Le costó refrenarse, tratarle con la suficiente delicadeza, cuando absolutamente todo en él gritaba poséelo. Es tuyo. Por fin es tuyo. Creía que toda aquella súbita ola de pasión iba a asustarle, que si le mordía con sus afilados dientes le apartaría bruscamente, que se arrepentiría. Pero no. Makoto se dejó llevar por aquella ola, respondiendo a cada caricia y cada beso con otro tan intenso como el que recibía, gimoteaba al sentir aquellos dientes hincándose en su piel, y le miraba, joder, le miraba con esos ojos tan verdes como la absenta en la que tantas veces había ahogado sus penas como se mira a quien te da la vida. Haciéndole pensar que, tal vez así, aquel ángel que tenía preso entre sus brazos entendería que siempre había sido el primero y único para él.

—Rin…

Levantó la cabeza de pronto, sorprendido. Le estaba mirando con los somnolientos ojos entrecerrados, tan adorable que pensaba que su mente debía estar exagerando todo porque era imposible que una persona fuera tan perfecta hasta durmiendo.

—Lo siento, no quería despertarte —se disculpó, de golpe, mirándole con verdadera vergüenza—. Necesitaba darme una ducha y…
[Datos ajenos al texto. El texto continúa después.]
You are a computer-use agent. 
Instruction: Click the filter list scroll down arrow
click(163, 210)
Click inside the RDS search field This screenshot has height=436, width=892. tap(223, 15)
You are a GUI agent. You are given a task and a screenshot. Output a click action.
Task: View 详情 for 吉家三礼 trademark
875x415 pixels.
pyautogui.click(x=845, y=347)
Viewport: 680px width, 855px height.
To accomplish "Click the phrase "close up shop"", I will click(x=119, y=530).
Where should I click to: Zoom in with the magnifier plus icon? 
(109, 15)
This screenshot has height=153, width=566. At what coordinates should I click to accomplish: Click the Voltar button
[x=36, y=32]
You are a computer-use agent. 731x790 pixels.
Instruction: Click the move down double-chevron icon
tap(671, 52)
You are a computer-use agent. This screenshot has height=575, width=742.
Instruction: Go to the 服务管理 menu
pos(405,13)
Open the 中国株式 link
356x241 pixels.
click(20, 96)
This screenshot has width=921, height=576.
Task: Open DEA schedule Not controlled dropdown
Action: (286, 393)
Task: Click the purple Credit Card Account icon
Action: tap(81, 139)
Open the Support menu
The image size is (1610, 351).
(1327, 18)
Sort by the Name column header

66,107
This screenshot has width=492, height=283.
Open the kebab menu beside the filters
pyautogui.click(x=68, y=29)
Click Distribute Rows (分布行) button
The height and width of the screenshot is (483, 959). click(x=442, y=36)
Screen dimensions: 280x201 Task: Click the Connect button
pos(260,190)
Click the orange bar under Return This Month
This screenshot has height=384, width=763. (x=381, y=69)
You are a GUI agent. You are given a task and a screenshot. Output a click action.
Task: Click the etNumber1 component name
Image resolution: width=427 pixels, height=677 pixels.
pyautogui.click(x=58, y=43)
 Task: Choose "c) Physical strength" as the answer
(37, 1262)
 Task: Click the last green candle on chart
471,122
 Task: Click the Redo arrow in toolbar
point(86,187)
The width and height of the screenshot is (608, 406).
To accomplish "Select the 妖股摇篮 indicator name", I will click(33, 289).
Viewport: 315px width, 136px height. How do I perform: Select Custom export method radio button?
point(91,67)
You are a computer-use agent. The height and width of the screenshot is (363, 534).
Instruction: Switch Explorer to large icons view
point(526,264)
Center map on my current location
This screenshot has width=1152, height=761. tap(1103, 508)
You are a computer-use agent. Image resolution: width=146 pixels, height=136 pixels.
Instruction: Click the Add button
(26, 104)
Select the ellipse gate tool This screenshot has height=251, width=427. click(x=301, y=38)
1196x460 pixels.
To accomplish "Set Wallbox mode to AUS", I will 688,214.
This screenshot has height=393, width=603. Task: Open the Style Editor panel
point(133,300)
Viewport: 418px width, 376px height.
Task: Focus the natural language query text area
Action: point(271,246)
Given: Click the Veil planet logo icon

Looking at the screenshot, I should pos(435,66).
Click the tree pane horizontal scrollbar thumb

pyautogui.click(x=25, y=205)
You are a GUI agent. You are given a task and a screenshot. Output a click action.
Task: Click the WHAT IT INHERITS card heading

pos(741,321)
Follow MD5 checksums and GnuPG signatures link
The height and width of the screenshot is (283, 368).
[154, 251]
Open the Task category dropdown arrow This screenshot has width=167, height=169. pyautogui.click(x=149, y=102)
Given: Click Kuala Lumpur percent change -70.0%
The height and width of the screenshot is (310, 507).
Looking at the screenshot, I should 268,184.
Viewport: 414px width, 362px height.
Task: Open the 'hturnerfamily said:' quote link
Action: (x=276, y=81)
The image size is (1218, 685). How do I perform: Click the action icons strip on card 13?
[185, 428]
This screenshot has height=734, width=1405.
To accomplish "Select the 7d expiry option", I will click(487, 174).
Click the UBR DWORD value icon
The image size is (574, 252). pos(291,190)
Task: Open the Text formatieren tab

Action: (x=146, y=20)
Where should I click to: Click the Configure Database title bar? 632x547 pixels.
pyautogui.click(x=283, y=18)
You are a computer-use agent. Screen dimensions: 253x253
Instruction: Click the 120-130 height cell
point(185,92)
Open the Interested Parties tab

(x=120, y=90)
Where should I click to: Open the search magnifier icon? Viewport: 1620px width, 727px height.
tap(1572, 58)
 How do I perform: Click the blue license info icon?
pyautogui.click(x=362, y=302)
Antes de que pudiera hacer algo, Makoto le había atrapado entre sus brazos hasta tenerle frente a frente. Le miró con los ojos abiertos, pensando en que aún tenía el pelo chorreando y que le había despertado hace tan sólo unos instantes aun sin querer y que él por mucho que aquel chico quisiera jamás sería Haru y en mil y una cosas que le invadieron la cabeza de sopetón. Pero Makoto no cedió aquel abrazo un ápice, y volvió a cerrar los ojos y a respirar profundamente. Así que, tímidamente, Rin pasó sus brazos por su cuerpo y le abrazó de vuelta, enterrando su cara en su pecho y temblando aún de algo que no supo si era miedo o alegría. Pensando en aquello último que susurró el chico de ojos verdes había murmurado antes de volver a caer rendido en los brazos de Morfeo acurrucado junto a él en su cama, cubierto de las marcas que su apasionada cruzada había dejado como cicatriz en su cuerpo.

—Te quiero, Rin.

Tal vez, y sólo tal vez, debería a empezar a creerse que Makoto Tachibana era, al fin, suyo.